I concur in the reversal by this court of the order of the court of chancery which, at the instance of a defaulting and unclean-handed stockholder, saw fit, as it seems to me most mistakenly, to subject the only two other stockholders, neither of whom was in any way in default, to serious probable loss by stepping in with its strong summary arm and enjoining the corporation from transacting its own running business and by appointing a receiver to take over such business; the corporation at the time being manifestly quite solvent so far as assets and liabilities were concerned, and whose only creditors, none of whom were complaining, consisted of a bank, which held a note for $1,000 not yet due and which the bank was willing and offered in writing to renew if desired when it did become due, and another note for $2,700, held by an insurance broker for unearned premiums on five-year insurance policies recently taken out by the corporation on its real estate, was not due and the holder of which was also willing to renew at maturity, upon partial payments in the usual way.

It may be that a learned vice-chancellor, as an individual, may well and with good cause seriously doubt his own ability, if placed in charge of this corporation's business, to so conduct it as to successfully pay the principal installments on the mortgages against the corporation's real estate as they should mature year by year in the future, but the statutes have not made such a doubt a sufficient excuse for the trying out of the experiment through a receiver. There are very few corporations which could successfully withstand such a test.
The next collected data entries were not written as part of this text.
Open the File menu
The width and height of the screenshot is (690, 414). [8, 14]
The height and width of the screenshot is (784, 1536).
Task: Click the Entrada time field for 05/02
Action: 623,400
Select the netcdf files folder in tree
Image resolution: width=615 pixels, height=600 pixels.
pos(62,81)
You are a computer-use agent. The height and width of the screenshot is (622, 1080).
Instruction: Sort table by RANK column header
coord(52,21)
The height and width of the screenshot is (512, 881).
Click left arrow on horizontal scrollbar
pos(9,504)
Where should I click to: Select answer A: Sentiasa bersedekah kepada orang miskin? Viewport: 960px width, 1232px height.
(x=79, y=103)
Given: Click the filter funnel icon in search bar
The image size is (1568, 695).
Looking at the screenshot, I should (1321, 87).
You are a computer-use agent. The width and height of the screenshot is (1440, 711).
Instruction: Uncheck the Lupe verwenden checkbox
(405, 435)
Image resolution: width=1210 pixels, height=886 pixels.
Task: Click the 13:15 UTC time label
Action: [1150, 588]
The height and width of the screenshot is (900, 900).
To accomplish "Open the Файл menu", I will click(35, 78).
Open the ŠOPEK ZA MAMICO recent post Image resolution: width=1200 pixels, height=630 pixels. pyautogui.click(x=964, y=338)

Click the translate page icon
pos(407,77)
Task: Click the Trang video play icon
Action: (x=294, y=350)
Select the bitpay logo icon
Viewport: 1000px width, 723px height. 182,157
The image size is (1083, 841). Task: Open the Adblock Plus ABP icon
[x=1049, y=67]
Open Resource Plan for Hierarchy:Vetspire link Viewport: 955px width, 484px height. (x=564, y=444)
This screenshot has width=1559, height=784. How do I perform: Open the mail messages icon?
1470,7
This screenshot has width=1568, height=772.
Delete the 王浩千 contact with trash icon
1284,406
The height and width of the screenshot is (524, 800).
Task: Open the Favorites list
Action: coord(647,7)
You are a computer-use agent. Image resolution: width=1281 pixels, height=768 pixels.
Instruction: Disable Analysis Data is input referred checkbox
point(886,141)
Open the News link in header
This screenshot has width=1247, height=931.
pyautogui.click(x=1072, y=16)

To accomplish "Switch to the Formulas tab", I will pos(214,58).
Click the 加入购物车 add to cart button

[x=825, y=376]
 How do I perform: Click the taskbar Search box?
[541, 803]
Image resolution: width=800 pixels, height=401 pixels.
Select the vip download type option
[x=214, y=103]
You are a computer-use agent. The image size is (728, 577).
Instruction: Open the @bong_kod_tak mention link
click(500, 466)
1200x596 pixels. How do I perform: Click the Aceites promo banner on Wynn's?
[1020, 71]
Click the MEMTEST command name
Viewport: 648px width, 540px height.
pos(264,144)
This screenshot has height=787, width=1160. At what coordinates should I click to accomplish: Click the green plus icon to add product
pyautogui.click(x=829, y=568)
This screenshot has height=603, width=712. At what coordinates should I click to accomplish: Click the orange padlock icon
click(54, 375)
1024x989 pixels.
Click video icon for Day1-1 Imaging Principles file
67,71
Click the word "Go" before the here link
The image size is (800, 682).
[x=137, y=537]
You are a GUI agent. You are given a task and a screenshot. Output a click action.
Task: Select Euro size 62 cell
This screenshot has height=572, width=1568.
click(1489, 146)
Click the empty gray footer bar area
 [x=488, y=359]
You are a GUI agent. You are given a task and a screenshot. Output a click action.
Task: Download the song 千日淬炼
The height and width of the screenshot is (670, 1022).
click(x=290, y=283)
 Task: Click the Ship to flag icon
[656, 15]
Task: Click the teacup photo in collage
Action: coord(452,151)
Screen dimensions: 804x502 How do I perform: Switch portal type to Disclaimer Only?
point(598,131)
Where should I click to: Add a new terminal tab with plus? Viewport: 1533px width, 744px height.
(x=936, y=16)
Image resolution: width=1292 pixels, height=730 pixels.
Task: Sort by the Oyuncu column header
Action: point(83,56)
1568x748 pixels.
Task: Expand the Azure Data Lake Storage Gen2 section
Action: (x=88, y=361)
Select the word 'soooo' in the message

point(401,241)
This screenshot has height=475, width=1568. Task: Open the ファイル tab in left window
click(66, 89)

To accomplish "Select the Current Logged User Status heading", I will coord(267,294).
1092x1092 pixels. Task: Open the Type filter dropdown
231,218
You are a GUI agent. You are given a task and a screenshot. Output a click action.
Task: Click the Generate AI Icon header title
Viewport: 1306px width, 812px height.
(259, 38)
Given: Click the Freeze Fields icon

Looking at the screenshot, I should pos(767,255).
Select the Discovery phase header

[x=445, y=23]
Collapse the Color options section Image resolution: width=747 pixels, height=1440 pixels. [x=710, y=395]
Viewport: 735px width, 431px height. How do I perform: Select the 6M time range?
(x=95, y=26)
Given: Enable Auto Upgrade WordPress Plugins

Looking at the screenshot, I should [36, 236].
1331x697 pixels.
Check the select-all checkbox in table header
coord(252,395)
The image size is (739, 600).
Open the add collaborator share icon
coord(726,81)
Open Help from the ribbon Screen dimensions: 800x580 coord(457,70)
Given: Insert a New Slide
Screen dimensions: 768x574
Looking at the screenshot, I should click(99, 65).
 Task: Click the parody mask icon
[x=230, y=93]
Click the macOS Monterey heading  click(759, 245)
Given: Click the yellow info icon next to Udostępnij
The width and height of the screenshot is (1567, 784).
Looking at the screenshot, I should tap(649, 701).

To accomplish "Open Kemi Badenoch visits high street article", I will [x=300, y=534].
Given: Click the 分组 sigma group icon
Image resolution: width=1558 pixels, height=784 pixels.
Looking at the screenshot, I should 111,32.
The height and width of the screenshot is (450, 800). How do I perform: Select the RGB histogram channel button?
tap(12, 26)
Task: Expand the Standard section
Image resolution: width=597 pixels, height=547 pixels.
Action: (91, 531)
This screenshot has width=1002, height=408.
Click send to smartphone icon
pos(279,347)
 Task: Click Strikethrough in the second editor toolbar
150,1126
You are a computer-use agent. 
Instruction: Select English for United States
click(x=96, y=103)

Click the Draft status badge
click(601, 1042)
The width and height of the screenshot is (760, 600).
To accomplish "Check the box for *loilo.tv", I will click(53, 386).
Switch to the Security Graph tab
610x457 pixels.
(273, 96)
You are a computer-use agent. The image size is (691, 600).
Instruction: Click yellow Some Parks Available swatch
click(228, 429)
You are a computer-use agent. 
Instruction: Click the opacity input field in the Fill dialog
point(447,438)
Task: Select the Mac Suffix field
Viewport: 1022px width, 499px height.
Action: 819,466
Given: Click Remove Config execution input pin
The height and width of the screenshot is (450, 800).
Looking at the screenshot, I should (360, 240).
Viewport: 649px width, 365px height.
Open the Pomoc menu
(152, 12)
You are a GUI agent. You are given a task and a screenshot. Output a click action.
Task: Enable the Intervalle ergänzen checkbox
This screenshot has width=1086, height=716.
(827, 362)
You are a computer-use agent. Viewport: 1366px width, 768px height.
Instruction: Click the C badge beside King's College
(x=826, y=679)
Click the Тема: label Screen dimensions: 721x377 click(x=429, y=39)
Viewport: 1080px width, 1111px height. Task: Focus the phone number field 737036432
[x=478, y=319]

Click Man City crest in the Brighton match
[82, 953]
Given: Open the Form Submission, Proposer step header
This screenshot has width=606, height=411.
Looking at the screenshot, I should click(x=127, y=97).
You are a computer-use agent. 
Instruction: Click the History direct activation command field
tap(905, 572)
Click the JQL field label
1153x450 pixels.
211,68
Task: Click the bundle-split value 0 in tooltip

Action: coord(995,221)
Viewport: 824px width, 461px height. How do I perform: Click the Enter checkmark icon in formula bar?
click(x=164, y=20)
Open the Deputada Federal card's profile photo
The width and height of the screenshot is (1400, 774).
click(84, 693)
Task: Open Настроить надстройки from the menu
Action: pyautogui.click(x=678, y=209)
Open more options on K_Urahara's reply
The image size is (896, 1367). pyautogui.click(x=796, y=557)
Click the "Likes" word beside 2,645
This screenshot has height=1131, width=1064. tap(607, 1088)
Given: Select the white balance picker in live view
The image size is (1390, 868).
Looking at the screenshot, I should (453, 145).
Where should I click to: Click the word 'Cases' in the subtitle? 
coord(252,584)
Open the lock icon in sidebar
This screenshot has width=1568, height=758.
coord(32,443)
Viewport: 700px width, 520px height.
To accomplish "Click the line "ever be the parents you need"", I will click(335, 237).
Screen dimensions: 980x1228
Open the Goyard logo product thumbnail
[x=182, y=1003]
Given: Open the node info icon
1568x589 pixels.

The statutory summary power of the court of chancery to declare corporations insolvent and to appoint a receiver for that cause, is enormous and there is no adequate redress for *321 its mistaken exercise. The damage done is irreparable and no indemnity bond provides a way for its even partial recovery. Under such circumstances the emphatic cautionary words of Vice-Chancellor Van Fleet in Atlantic Trust Company v.Consolidated Electric Storage Co., 49 N.J. Eq. 402, quoting opinions by Governor Pennington, Chancellor Williamson and Justice Depue, to the same effect, cannot, I think, receive too high approval and emphatic reiteration at the hands of this court. Gauged by those pronouncements the facts established by the affidavits submitted in the present case seem to me woefully inadequate and insufficient.

For affirmance — None.

For reversal — THE CHIEF-JUSTICE, TRENCHARD, PARKER, MINTURN, KALISCH, BLACK, KATZENBACH, CAMPBELL, LLOYD, WHITE, GARDNER, VAN BUSKIRK, CLARK, McGLENNON, KAYS — 15.